### [Exercise description]
Every line from the one containing "This screenshot has width=526, height=354." through the end of the listing below must be given again exactly, and nothing else; exclude pictures.

### [Recorded data]

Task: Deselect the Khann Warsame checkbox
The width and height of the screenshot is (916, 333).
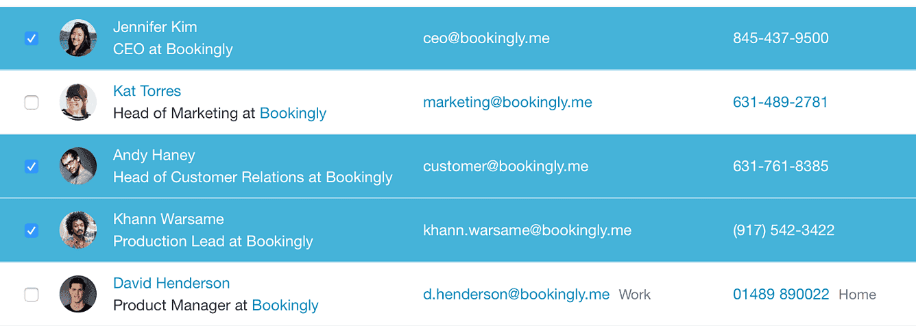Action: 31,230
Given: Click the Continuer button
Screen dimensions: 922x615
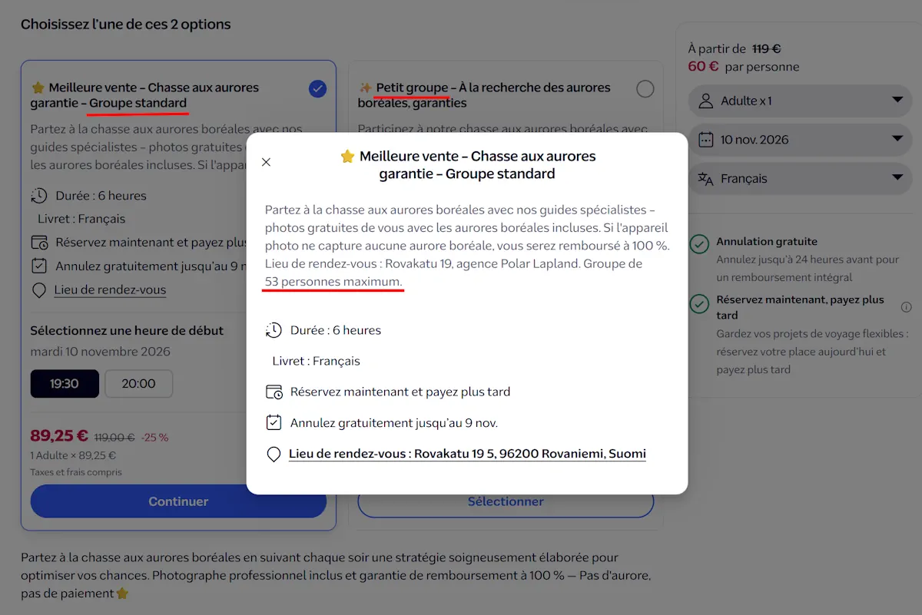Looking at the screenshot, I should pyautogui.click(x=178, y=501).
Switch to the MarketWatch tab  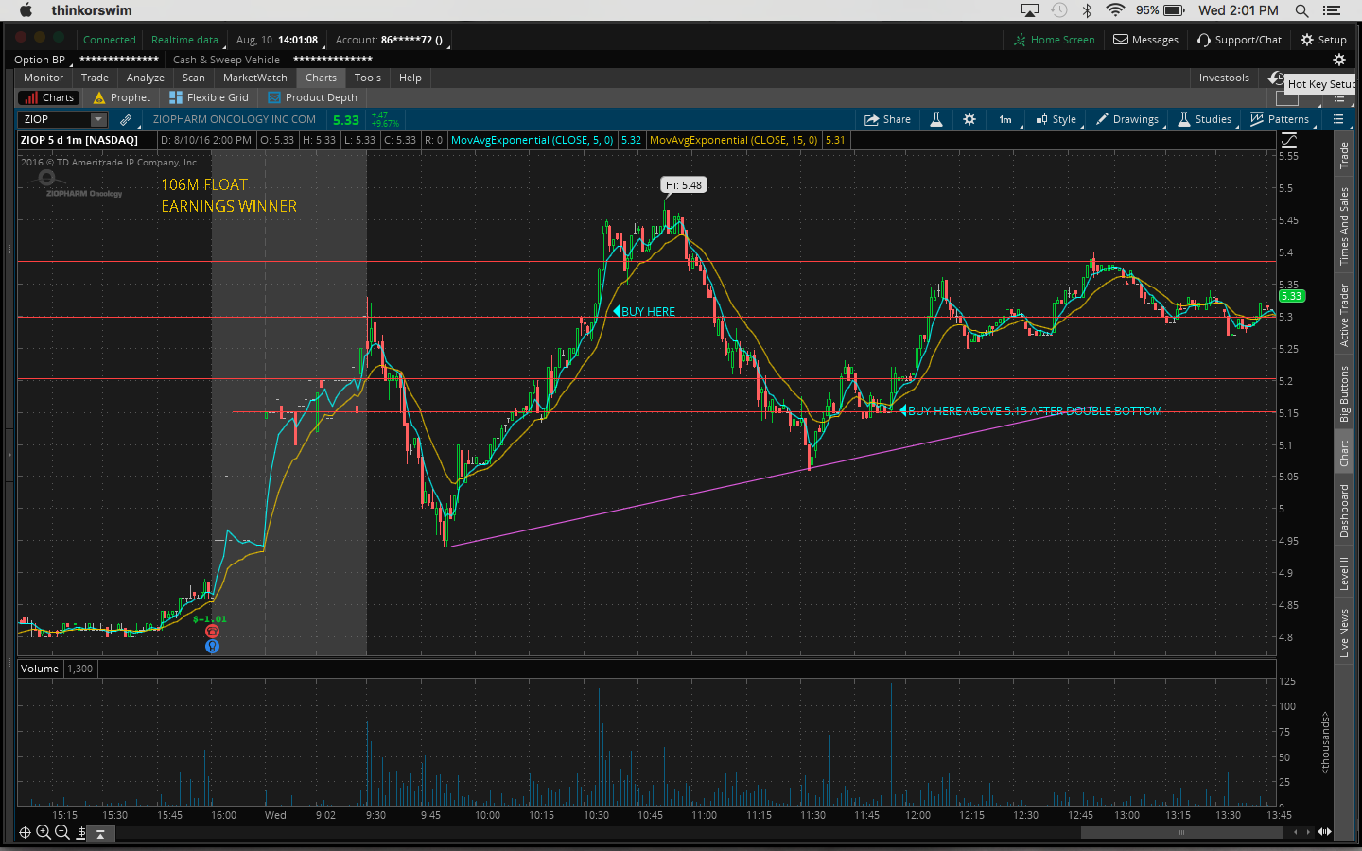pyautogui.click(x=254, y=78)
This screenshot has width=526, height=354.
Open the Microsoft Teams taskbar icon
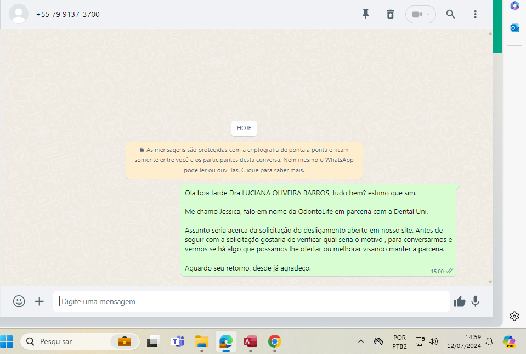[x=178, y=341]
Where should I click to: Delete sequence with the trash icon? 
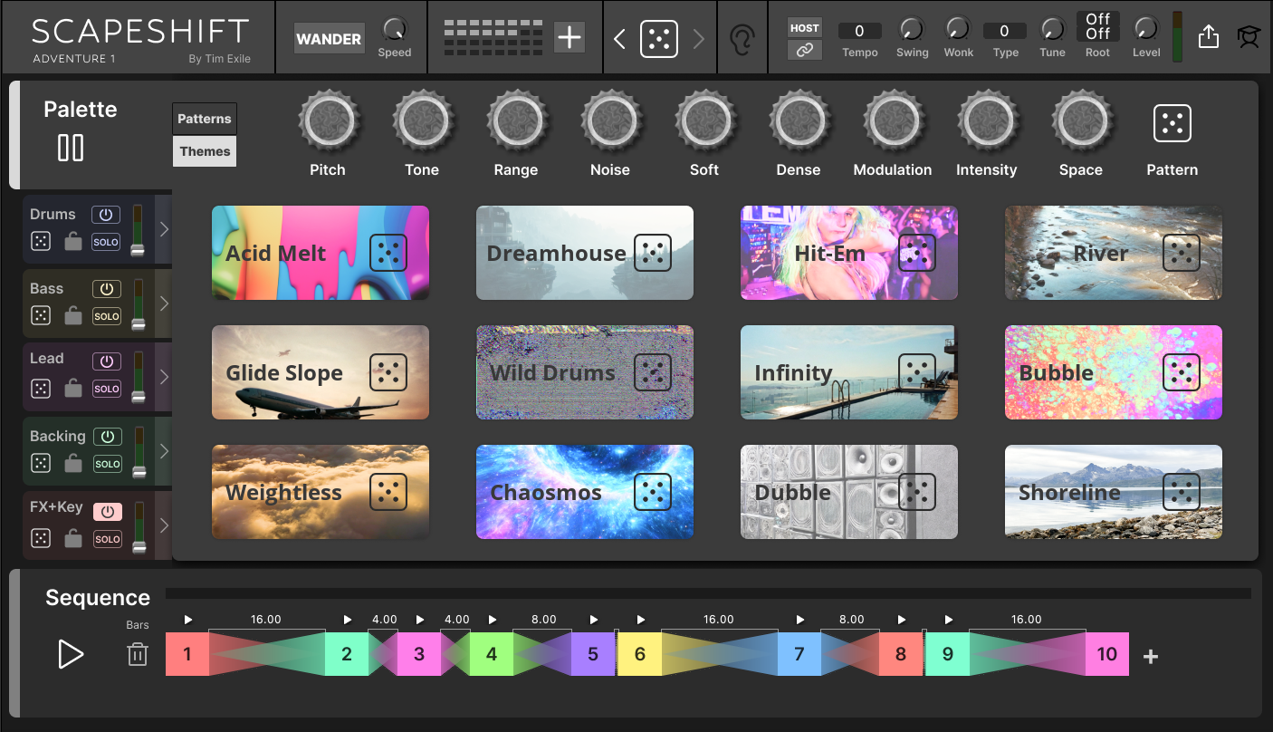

### [Reply]
This screenshot has width=526, height=354.
Open the Microsoft Teams taskbar icon
[x=178, y=341]
Where should I click to: Delete sequence with the trash icon? 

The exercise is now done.